Stored data entries
....

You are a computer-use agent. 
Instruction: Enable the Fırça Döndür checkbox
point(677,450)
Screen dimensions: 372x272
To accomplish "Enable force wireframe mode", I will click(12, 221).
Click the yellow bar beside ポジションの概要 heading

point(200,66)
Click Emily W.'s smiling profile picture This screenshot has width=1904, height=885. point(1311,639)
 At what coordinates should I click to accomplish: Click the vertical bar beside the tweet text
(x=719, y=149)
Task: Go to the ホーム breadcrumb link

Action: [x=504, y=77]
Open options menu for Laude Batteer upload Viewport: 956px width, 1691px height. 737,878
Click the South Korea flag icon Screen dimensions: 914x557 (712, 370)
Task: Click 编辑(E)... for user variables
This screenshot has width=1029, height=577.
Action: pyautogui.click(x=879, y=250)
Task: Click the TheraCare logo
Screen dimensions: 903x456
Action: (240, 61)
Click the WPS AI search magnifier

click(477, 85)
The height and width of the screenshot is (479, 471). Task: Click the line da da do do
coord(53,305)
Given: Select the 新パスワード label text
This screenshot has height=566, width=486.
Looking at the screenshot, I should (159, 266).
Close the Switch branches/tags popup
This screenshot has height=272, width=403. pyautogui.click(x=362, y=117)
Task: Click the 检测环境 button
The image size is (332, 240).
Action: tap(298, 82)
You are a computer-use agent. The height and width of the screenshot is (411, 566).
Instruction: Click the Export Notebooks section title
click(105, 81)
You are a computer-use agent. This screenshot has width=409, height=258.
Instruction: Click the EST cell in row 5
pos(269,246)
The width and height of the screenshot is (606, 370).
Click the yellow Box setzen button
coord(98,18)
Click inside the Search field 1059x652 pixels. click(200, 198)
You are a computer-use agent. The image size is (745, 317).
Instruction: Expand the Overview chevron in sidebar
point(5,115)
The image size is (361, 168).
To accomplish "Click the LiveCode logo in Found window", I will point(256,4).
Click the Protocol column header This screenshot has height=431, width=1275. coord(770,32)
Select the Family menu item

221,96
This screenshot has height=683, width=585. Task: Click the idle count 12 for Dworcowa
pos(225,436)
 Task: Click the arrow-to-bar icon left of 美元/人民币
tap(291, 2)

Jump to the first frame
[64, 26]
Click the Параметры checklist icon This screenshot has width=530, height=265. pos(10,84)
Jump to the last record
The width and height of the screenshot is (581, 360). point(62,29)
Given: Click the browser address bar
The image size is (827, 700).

....

Exact reproduction is required: output the lines from the start of the entries above through the line with "Click Emily W.'s".

You are a computer-use agent. 
Instruction: Enable the Fırça Döndür checkbox
point(677,450)
Screen dimensions: 372x272
To accomplish "Enable force wireframe mode", I will click(12, 221).
Click the yellow bar beside ポジションの概要 heading

point(200,66)
Click Emily W.'s smiling profile picture This screenshot has width=1904, height=885. point(1311,639)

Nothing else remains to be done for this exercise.